Work order:
Copy nothing but the lines running from the one containing "Where should I" through the end of the listing below. Drop the pictures.

Data for analysis:
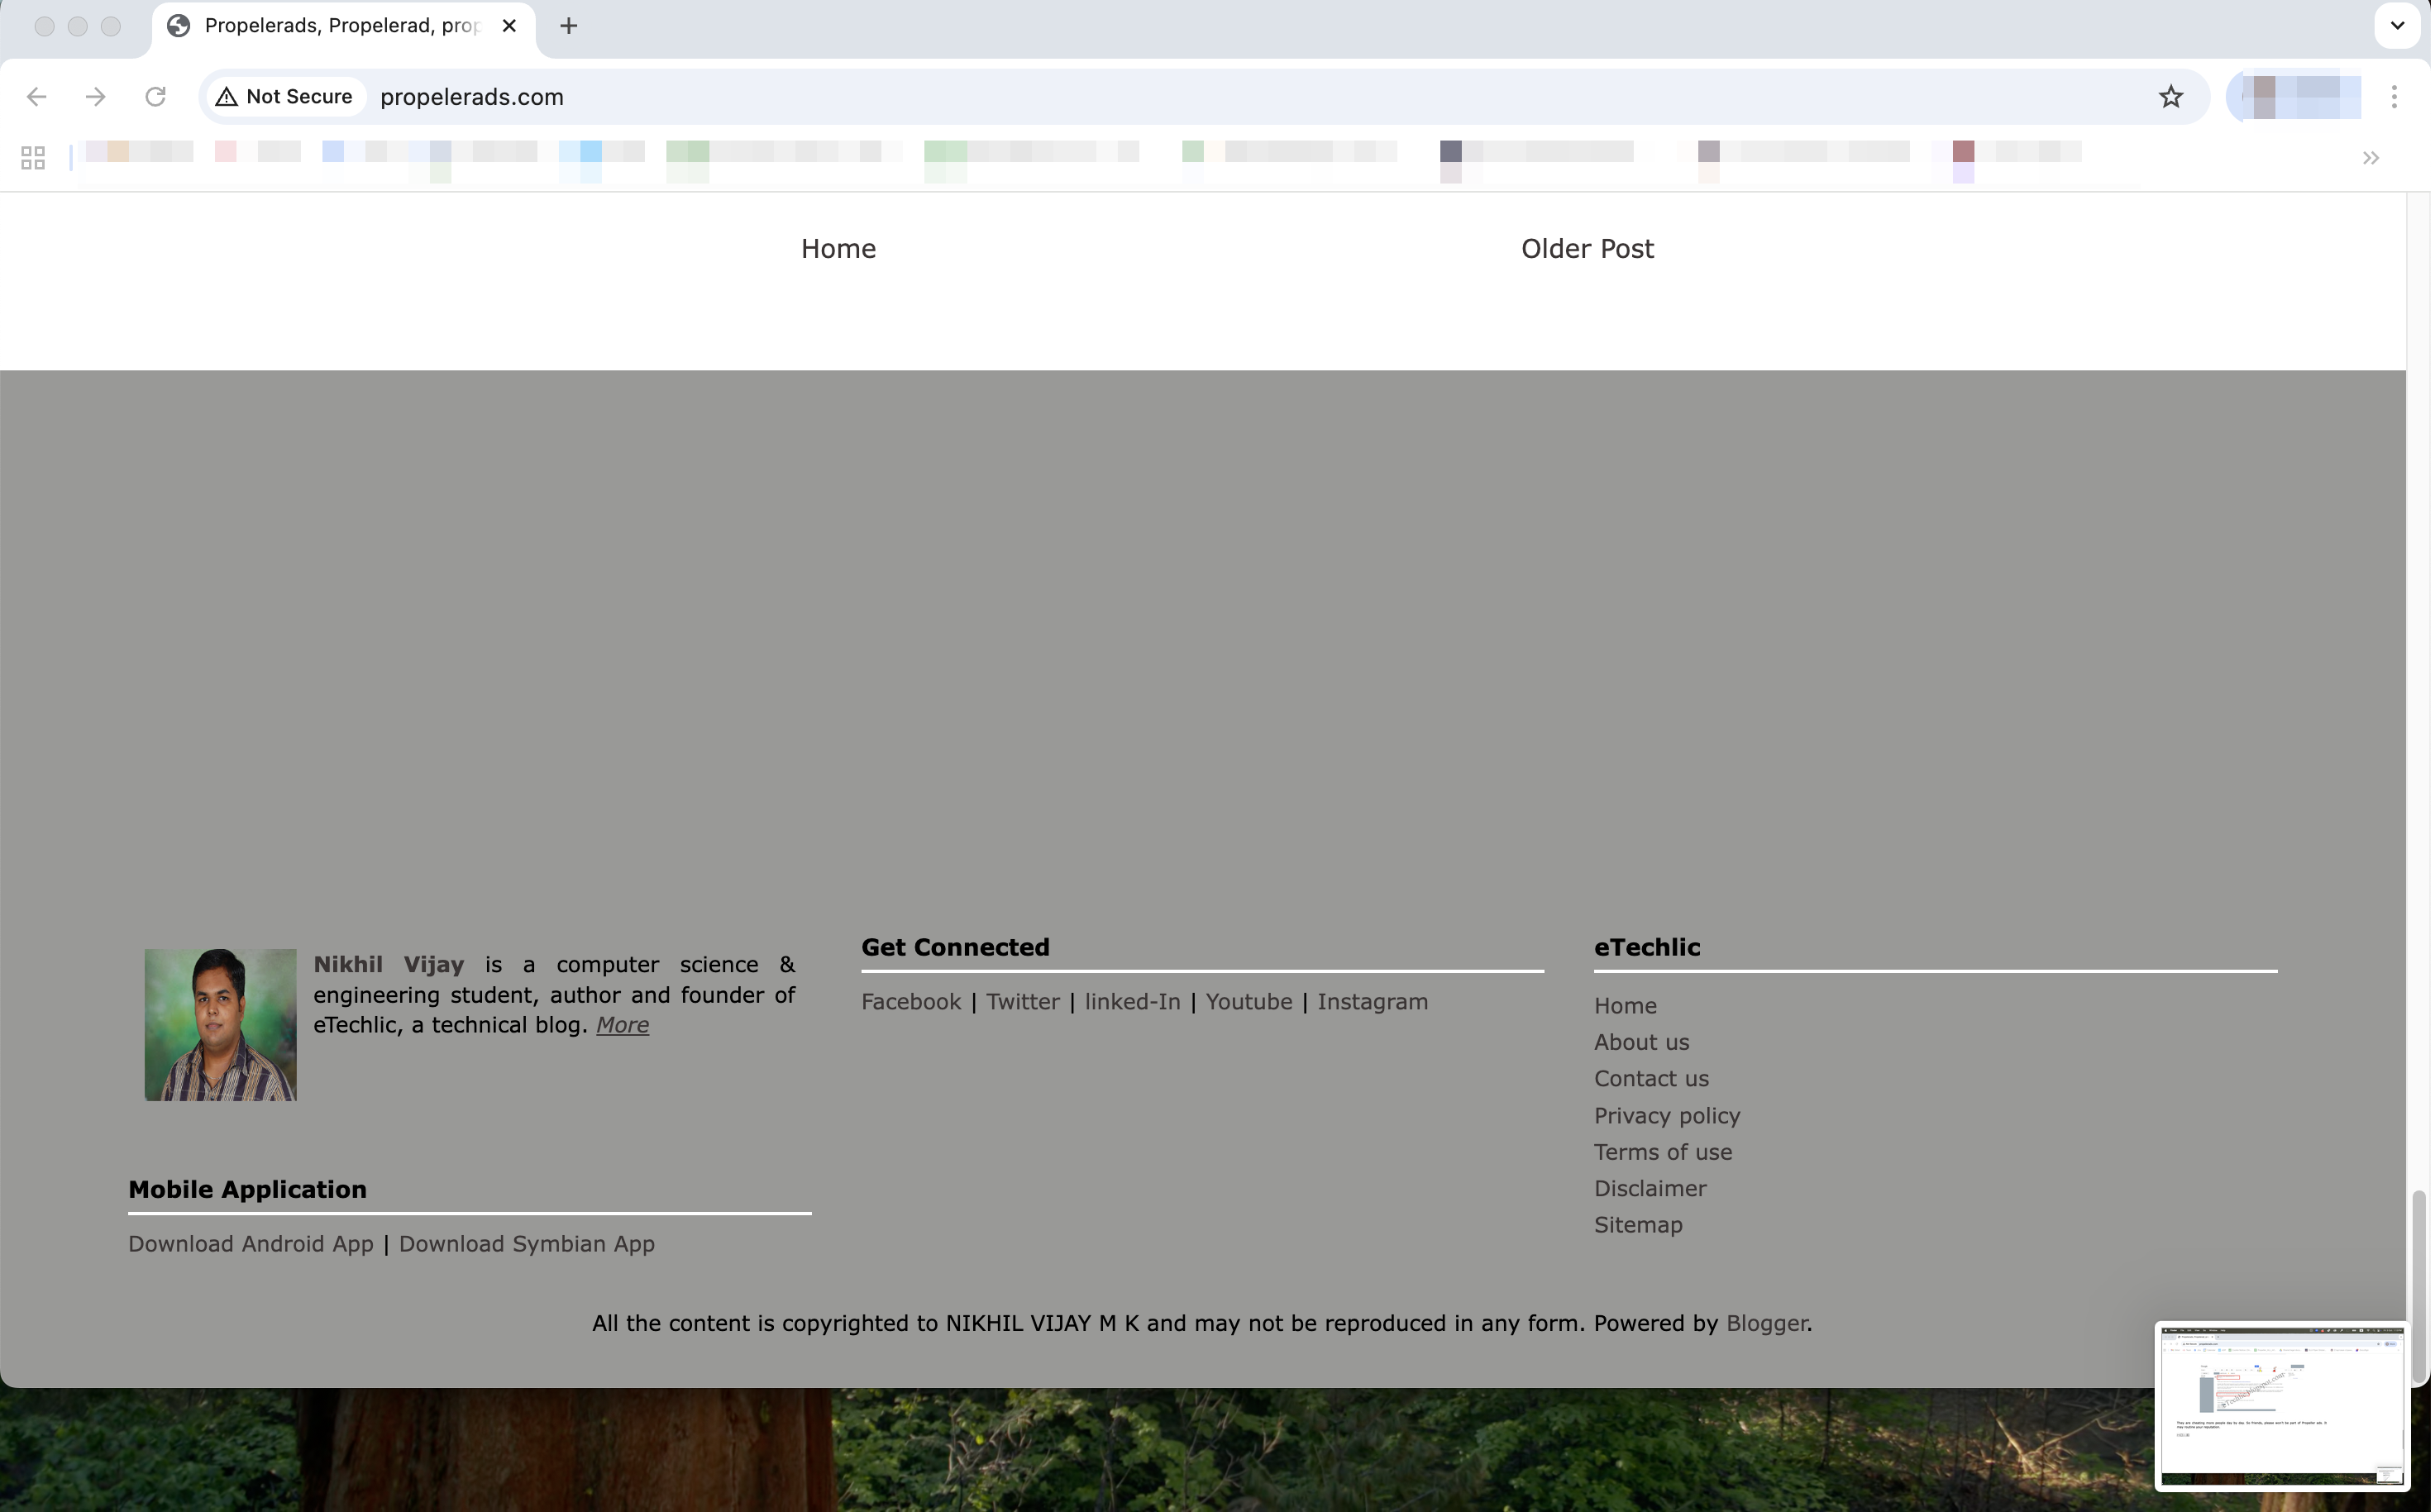The width and height of the screenshot is (2435, 1512).
Task: Open new tab with plus icon
Action: [568, 26]
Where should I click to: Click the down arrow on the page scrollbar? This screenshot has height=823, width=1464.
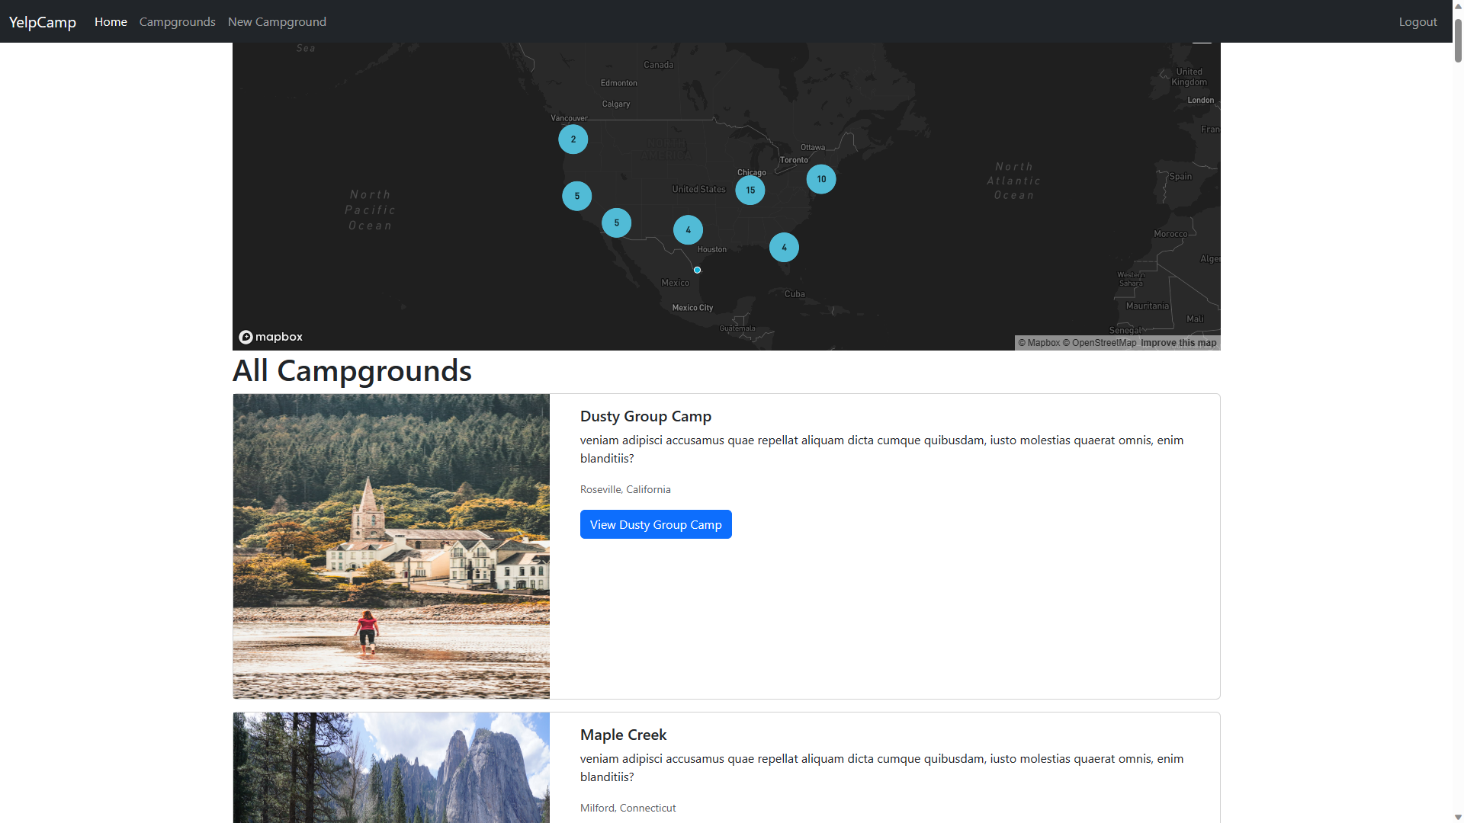pyautogui.click(x=1457, y=817)
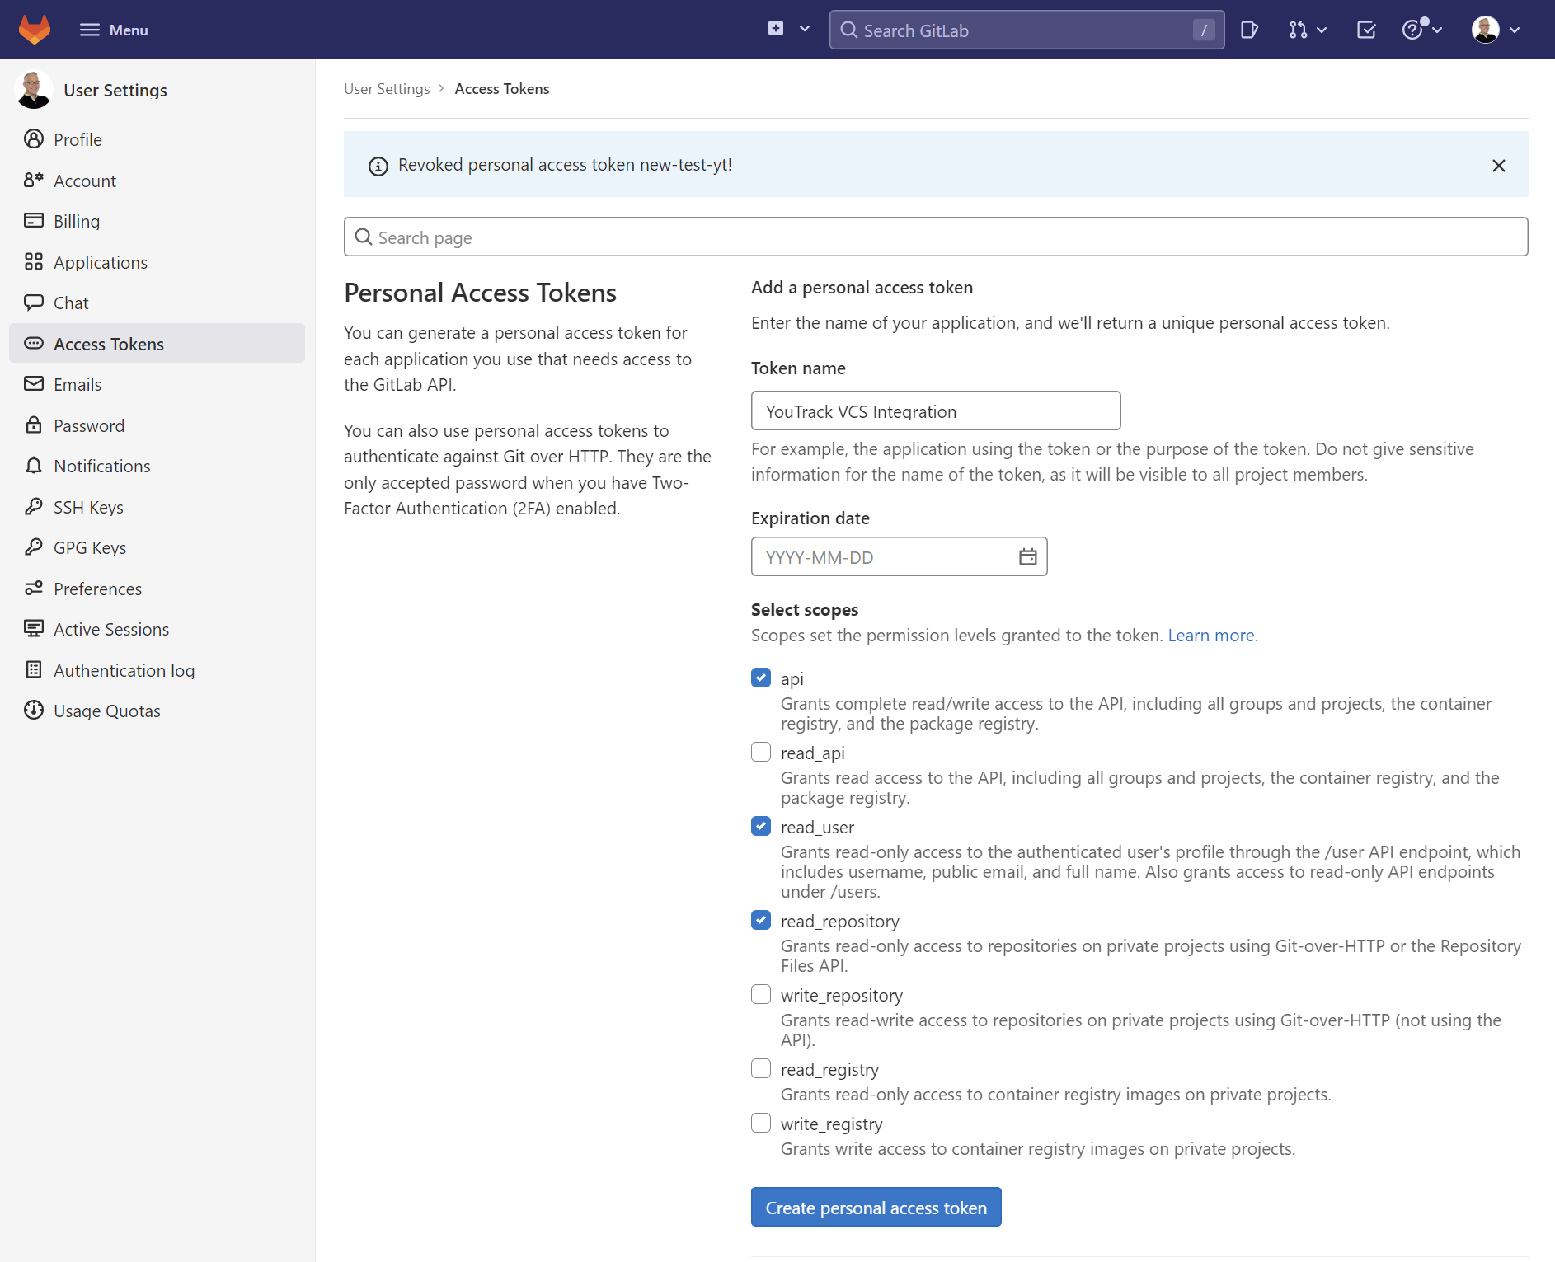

Your solution:
Where should I click to: Click the down arrow on the page scrollbar? This screenshot has height=823, width=1464.
pyautogui.click(x=1457, y=817)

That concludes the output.